Basic horse racing prediction though can be a problem area for NNets, because the most informative net inputs should ideally sum up the 'situation'. In order to encapsulate the differences between contenders in a typical horse race requires more than a few inputs . . and there is proof that NNets (like most other selection techniques) are not necessarily improved by adding in more variables (often the exact opposite is true).

To see the potential power of the NNet, probably better to start with assessments created elsewhere. The Racing Post provides the Nnet student with many such training file factors, and this is as good a place as any to start.

Use any factors you decide are relevant, and the more relevant the better, The Racing Post provides ratings such as Topspeed, Postdata, betting forecast, etc. They also provide a service called Postdata, which reviews several factors per runner and presents them in a table format.

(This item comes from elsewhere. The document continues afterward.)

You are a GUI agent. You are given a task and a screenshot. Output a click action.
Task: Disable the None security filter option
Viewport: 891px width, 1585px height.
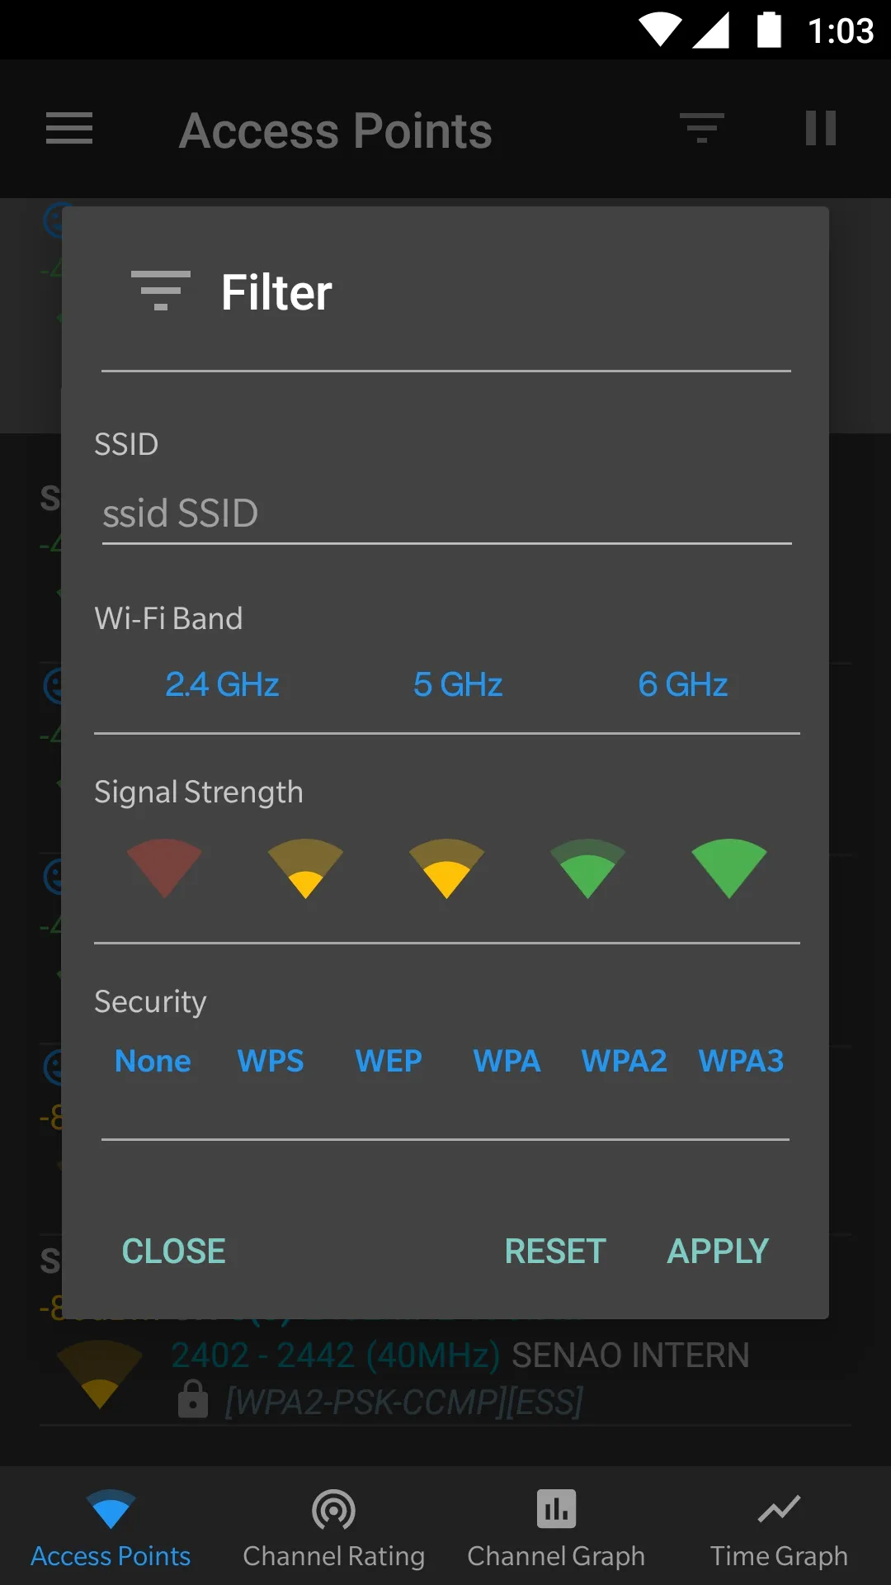(153, 1061)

Where the factors are not numeric you need to convert them, for example in Postdata some items are populated by graphical symbols. Three, two or one tick mark signifies a better (3 tick marks) or worse performance under a particular heading. A ‘X’ under the heading is an indication of a negative rating 9has shown particular poor performance in this area)

In order to feed numeric data into a neural network, such items could be translated from 3 ticks to be equal to the number 3, 2 ticks = 2, etc. X would be translated into minus 1, etc.

For the neural network output a single numeric value indicating the finishing position, this could be 1=win 0=lost. Better still would be lengths behind winner, 0 = won, 20 = how far behind the first placed horse, etc.

At this stage, use your imagination and try to be creative. Rather than using bare Postdata or whatever other ratings/indicators of potential for inputs, employ some reference to the race competition.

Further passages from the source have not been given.